BACKGROUND OF THE INVENTION

[0001] 1. Field of the Invention


[0002] The present invention relates to transforming electronic content (such as email) into audible speech signals and transmitting the signals to a receiver.


[0003] Text-to-speech technology currently exists that converts machine readable text (e.g., a document generated using a word processor) into intelligible synthetic speech which can then be played through the sound system of a computer. Text-to-speech technology has been used in the telephone industry in situations where one party to a telephone conversation is entering data into a terminal instead of speaking, and outside of the telephone industry, such as in situations where a visually-impaired user of a computer wishes to hear text that is being displayed on the computer monitor. Examples of such technology can be found in U.S. Pat. No. 5,278,943 (Gasper), U.S. Pat. No. 5,991,723 (Duffin), German patent No.198 04 276 A1 (Schrimpf).

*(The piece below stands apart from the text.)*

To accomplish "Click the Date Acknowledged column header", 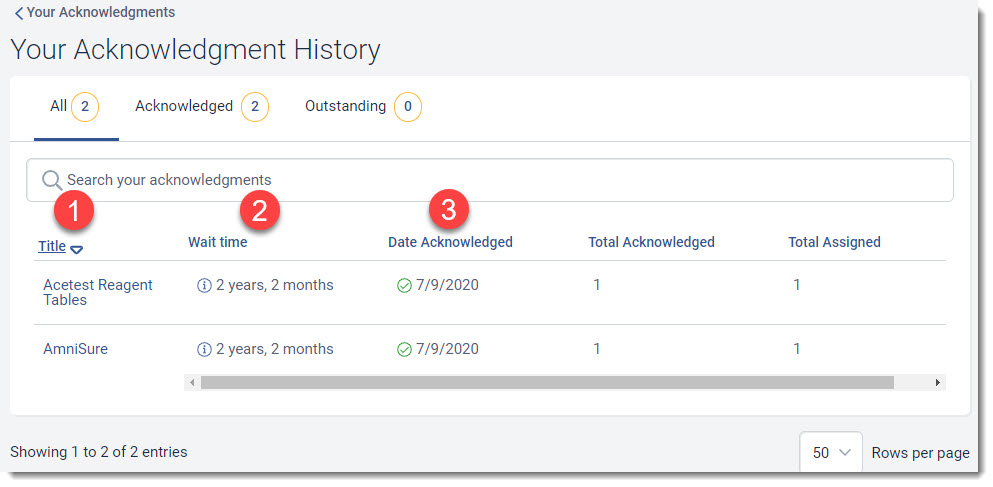I will point(450,242).
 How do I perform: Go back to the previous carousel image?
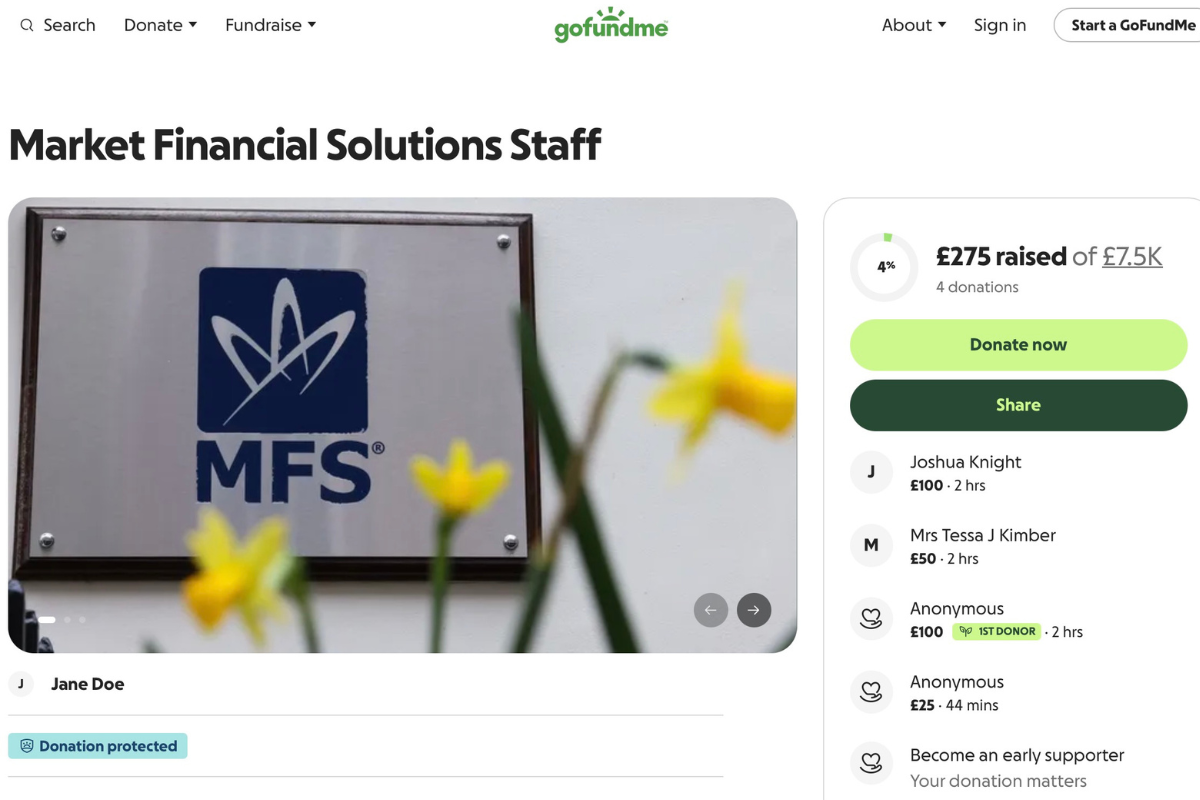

[0004] The quality of the speech output from the conventional text-to-speech system depends on a combination of the quality of the text-to-speech algorithm used and the sound capabilities of the device being used to provide the audible output. For example, a personal digital assistant (PDA) such as the PalmPilot by 3Com is designed to be portable and provide a convenient way to view text almost anywhere; however, the ability to produce quality sound from a PDA is hampered by its limited audio capabilities and small size. Conversely, a desktop computer system with a sound card and external speakers can produce high quality speech output, but is not convenient for mobile activities.


[0005] Therefore, what is desired is a device which will enable small, portable devices with limited sound capabilities (e.g., PDAs) to convert machine readable text to audible speech signals and transmit the audible speech signals to an audio device (e.g., a car stereo system) so that the audible speech signals generate intelligible synthetic speech which is output on the audio device with sufficient capacity to produce quality output.



SUMMARY OF THE INVENTION

[0006] The present invention is a process for reading text in a machine readable format from a content generating device, converting the text to an audible speech signal (text-to-speech conversion), transmitting the audible speech signal to a device capable of receiving the audible speech signal and outputting the text content as audible sound in the form of intelligible synthetic speech. For example, the present invention could be used to take email files stored on a PDA and play the content on a car stereo while driving.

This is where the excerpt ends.